> 提示された文章
________________________

2014年から始まった「新世代エイジョカレッジ」は、営業職女性のさらなる活躍を目指す異業種合同プラットフォームです。
5期目となる2018年は、自分たち・営業の「当たり前」を疑い、労働生産性と顧客価値を追求する「次世代型営業モデル」の創出に取り組みます。
今回は、7月に行われた「新世代エイジョカレッジ・フォーラム2018(エイカレフォーラム)」に登壇いただいた、
過去参加者および事務局(人事・ダイバーシティ推進担当部門)の方々にインタビューを実施。
また、今期から新たに参加された企業のうち2社の方々に、エイカレへの期待や、参加を決めた理由について伺いました。
2017エイカレのテーマである「次世代型営業モデルの創出」の中で、労働生産性をアップにフォーカスを当て、「成果を上げる」ことに着目し、顧客価値にもつながることを示したチタン女子チーム。営業女子の「自己肯定感の低さ」と「“褒める”と“成果”の相関性」から、「褒める文化の醸成」により成果アップにつながるかを実験しました。
短時間労働=制約ではなく、世の中の普通にならないだろうかという考えのもと、営業およびその上司が9:00〜16:00勤務を実施(期間=2ヶ月、1.5hの予備時間を設ける)。顧客にも取り組みについて説明し、チームメンバーが担当する20社に賛同いただきました。
クライアントの課題解決に営業一人ではなく、グループ会社や職種といった壁を超え、協力して取り組む仕組みを作ったところ、実証実験期間中に4社の事例が生まれました。人をつなげる機会と、それを後押しする仕組みづくりを提言しました。

________________________

> データセットの項目
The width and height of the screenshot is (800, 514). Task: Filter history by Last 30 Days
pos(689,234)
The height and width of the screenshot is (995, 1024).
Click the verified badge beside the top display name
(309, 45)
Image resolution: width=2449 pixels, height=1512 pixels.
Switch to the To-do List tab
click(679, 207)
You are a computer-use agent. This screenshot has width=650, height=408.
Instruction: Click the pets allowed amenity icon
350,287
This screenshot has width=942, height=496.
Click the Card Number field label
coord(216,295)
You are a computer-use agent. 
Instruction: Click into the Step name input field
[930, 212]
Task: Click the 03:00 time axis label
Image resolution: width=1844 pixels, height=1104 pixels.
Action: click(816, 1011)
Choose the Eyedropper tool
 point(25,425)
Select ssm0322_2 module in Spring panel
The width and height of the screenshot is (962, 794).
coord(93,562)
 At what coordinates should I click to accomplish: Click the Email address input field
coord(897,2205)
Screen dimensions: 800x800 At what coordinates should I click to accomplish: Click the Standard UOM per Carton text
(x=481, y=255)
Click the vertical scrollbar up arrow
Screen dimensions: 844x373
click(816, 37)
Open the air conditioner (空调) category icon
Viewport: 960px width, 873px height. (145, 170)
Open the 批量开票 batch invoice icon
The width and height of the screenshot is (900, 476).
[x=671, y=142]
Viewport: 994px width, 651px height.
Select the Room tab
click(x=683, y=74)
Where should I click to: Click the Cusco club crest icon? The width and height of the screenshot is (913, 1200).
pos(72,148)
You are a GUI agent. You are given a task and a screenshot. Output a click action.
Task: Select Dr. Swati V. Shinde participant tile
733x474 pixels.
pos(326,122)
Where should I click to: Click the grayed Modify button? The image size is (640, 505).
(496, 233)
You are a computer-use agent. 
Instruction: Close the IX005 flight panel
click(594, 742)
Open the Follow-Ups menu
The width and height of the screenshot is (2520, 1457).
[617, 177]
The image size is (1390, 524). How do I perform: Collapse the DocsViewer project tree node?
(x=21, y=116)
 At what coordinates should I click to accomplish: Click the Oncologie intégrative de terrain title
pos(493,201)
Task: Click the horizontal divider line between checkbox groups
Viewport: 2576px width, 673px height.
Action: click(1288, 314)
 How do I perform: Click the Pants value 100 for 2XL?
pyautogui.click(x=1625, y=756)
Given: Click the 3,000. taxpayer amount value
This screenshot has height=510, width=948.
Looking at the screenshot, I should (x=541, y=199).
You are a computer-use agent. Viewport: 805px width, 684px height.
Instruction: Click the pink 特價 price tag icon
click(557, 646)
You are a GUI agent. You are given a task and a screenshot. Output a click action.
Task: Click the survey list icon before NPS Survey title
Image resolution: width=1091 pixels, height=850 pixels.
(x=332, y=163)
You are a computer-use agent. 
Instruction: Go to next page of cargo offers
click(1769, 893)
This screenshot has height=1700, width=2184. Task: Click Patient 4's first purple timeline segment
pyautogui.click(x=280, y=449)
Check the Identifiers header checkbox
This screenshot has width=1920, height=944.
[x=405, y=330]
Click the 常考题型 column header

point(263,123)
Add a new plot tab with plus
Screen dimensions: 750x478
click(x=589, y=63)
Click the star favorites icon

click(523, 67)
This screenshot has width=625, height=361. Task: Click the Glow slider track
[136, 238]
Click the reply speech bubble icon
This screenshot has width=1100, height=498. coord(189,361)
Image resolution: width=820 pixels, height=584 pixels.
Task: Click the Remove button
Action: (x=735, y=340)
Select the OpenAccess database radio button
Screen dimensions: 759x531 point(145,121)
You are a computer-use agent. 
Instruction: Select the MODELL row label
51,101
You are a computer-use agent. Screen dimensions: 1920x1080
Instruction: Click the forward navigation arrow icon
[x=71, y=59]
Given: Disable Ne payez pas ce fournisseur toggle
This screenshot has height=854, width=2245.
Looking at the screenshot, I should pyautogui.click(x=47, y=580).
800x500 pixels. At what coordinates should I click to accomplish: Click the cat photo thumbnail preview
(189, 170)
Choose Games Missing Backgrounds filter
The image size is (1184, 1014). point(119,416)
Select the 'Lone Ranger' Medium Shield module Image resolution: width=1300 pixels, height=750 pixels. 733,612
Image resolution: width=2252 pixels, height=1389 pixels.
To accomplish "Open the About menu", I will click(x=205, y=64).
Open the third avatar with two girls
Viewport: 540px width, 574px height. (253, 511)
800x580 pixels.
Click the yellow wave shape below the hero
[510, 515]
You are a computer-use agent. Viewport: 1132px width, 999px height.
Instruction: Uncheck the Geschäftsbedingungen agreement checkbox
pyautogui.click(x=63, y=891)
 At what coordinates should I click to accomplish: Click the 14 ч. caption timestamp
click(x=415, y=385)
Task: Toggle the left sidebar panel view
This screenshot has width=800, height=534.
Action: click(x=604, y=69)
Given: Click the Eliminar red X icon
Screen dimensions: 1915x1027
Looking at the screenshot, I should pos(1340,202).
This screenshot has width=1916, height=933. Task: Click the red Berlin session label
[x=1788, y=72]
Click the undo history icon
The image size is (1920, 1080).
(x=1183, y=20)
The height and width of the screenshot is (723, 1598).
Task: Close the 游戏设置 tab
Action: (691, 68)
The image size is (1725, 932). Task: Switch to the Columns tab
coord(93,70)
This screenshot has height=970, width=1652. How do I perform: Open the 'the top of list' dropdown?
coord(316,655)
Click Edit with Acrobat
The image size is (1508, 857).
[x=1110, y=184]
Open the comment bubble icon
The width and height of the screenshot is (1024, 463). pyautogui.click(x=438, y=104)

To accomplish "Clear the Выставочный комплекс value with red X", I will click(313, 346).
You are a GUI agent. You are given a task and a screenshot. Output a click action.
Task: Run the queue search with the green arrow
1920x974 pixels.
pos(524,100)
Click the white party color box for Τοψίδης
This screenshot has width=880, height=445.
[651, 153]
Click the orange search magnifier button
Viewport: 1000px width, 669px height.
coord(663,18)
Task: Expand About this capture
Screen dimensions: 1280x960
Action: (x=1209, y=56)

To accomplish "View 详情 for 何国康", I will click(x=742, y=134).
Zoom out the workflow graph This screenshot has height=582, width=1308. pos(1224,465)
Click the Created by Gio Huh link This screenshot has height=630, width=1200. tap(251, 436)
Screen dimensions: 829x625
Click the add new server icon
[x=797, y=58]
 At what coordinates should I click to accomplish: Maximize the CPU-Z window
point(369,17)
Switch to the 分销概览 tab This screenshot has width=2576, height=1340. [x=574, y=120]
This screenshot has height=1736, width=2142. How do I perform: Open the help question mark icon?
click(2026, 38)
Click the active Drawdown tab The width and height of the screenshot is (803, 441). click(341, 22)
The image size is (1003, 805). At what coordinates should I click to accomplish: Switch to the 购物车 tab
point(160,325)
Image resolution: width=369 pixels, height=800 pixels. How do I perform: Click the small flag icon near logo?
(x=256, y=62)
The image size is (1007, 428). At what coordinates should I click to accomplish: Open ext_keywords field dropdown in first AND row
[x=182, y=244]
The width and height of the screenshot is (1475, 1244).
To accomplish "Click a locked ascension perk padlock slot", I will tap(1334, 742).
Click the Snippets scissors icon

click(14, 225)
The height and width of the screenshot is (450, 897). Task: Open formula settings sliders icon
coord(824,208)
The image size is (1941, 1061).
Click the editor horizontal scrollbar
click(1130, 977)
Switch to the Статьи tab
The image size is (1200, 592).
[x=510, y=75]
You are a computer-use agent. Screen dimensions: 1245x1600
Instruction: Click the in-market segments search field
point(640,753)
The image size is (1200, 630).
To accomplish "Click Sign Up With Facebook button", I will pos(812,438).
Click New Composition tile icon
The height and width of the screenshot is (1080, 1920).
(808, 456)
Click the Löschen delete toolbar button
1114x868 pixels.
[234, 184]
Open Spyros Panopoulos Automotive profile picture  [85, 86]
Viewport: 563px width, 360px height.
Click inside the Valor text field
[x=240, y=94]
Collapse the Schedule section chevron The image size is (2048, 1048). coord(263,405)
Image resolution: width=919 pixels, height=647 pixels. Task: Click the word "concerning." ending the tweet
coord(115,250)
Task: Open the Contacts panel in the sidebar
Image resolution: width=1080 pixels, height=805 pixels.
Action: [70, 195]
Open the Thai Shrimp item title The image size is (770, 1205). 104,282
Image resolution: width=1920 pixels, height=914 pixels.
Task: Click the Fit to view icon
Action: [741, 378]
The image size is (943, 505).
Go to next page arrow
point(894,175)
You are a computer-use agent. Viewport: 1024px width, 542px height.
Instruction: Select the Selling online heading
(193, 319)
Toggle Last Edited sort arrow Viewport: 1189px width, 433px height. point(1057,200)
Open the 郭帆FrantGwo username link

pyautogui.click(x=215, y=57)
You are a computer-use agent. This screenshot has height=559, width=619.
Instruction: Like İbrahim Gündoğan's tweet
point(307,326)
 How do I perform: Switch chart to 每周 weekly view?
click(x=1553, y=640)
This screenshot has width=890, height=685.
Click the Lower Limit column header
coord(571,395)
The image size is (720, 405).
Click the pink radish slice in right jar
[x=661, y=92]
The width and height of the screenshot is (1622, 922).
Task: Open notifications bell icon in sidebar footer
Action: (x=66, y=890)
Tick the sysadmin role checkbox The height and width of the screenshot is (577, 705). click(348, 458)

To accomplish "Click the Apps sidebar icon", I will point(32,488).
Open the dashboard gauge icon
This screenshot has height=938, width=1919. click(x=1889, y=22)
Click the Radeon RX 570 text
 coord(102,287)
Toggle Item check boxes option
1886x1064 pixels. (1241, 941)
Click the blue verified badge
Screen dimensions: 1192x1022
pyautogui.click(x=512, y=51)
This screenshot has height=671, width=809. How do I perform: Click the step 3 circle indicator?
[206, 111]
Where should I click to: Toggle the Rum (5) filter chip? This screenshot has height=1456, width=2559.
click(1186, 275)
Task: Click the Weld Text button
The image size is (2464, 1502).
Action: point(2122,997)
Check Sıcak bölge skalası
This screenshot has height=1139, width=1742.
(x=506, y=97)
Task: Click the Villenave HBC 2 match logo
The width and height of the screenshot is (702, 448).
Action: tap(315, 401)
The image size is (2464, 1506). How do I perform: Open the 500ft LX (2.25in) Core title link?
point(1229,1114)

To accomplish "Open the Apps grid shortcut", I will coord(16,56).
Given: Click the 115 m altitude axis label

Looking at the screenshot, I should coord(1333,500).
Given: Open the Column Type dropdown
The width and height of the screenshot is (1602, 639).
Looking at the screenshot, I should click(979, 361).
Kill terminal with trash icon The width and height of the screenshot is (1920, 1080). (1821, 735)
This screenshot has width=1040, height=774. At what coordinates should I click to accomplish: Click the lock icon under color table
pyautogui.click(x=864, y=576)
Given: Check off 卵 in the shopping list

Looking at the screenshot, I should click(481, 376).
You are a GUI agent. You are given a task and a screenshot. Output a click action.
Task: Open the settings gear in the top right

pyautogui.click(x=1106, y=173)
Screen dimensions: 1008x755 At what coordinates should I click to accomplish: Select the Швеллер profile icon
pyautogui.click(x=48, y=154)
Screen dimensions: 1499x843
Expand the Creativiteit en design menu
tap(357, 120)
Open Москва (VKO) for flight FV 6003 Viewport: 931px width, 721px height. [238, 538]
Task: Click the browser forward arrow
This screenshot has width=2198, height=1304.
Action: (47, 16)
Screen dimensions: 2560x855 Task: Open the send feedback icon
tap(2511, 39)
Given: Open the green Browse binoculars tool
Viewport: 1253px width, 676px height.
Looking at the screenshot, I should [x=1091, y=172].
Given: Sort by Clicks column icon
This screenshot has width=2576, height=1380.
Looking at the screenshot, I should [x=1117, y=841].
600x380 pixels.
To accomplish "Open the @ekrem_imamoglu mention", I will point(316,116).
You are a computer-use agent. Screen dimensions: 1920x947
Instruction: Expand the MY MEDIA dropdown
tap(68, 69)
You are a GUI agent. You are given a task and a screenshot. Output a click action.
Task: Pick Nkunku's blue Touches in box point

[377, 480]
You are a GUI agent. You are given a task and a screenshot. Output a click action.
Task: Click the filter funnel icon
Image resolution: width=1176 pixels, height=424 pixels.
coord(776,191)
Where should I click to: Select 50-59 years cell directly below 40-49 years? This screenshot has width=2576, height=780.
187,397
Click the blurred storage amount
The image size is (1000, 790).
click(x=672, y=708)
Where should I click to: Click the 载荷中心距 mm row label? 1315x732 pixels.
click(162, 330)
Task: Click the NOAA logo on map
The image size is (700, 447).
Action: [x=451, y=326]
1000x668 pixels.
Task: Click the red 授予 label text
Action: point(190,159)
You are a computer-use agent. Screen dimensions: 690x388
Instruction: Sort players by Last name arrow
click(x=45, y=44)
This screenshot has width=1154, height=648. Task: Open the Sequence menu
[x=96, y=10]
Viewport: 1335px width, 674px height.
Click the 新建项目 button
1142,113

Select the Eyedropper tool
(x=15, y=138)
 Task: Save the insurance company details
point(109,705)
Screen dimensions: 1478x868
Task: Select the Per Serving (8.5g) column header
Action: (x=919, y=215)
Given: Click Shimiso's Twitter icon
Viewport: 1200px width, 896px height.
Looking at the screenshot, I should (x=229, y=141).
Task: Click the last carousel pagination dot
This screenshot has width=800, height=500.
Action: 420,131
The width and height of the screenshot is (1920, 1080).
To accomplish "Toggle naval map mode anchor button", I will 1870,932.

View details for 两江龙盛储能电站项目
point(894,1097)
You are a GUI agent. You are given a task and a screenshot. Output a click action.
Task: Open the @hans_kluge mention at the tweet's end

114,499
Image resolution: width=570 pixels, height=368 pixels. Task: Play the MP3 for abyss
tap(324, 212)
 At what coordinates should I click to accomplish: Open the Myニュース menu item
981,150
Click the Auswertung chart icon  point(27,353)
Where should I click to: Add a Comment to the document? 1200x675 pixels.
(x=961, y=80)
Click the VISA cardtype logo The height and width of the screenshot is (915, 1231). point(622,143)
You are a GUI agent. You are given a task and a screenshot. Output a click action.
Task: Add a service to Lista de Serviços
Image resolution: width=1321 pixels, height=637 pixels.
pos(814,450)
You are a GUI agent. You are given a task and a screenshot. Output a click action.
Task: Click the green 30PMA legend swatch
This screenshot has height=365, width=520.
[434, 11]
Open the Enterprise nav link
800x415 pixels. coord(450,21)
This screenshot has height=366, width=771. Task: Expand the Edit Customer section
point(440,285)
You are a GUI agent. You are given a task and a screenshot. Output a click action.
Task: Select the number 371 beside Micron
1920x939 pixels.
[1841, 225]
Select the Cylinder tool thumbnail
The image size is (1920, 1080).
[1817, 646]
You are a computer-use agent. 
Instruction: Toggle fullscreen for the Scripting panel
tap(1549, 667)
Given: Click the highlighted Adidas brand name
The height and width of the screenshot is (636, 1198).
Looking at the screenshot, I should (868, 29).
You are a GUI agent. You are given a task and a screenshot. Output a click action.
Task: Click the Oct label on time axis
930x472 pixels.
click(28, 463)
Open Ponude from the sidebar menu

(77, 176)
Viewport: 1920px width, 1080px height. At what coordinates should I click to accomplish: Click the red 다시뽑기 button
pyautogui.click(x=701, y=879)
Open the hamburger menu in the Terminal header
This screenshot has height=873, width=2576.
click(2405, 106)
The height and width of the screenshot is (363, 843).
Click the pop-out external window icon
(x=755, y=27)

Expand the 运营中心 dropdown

________________________

> 実施する作業
1 – エイジョカレッジの紹介文によると、9:00〜16:00勤務の取り組みに賛同した顧客は何社ですか。
2 – エイジョカレッジの紹介文の最後の文に続けて、その先を書いてください。
項目は参照しなくてかまいません。

> 作業ごとの回答
1 – 20社です。

2 –
新日鉄住金ソリューションズ㈱ 佐々木さん:
最終プレゼンの前に、社長や副社長がプレゼンの練習を見てくださったので、経営層の存在が近く感じられるようになりました。最終プレゼン前のリハーサルは、社長だけでなく役員全員の前でやったので、正直本番よりも緊張しました(笑)。
緊張感を持って本番さながらの練習ができたことも良かったですし、自社の経営層に自分たちの実証実験や、なぜこの実験をしたのかを直接伝えられた点は、すごく良かったと思います。
自分としても、会社や経営層がここまで真剣に、私たちと向き合ってくれたことに対する喜びは、非常に大きかったです。
リコージャパン㈱ 野村さん:
ハイライトとしては、1次選考通過後ですね。
通過したことを社内報に載せていただいたり、朝礼で発表したりする機会が増え、16時以降に残っていると「帰らなくていいの?」と声をかけてもらうことも(笑)。周りからの協力が大きく、どんどんみんなで盛り上がって、最終的には大賞を獲りたい!という気持ちになりました。
私自身の一番の変化としては、自分の働き方についてこんなに考えたことはなかったし、それを会社がちゃんと聞いてくれ、変わってくれることを実感できたので、モチベーションがすごく上がりました。
メンバーの中には営業を続けていけるか不安に思っている人もいましたが、最近結婚したメンバーは最後に「自分が子どもを生んでも続けられるのは、営業しかない!」と言っていました。
㈱リクルートキャリア 小笠原さん:
ターニングポイントは2つありました。
1つはグループ横断の座談会を実施したときです。私たちには、組織間の連携を強化したらもっと良くなるのでは? という仮説があり、実証実験を実施しました。それが受け入れてもらえるのか、自分たちと同じ課題感を持っている人はどれくらいいるのか、正直不安な部分もありましたが、座談会の告知をするとすぐ60名ほどが集まり、私たちの仮説に賛同してくれるリアルな声をたくさん聞けたので、自信がつきました。
もう1つは、やはり1次選考を通過したとき。
社外から評価されたことで、もっと世の中に発信していけば、社会がより良くなるかもしれないと感じ、みんなで「これは絶対に頑張らなきゃ!」とスイッチが入ったのを覚えています。
私自身の変化では、キャリア感が大きく変わりました。エイカレ前まではWill(やりたいこと)があまり無かったんですが、エイカレでいろいろな方の話を聞いたことや、実証実験を通じて、キャリアについて話し合う場を設けるなど、営業の支援を自ら率先してやっていきたい、という気持ちが芽生えました。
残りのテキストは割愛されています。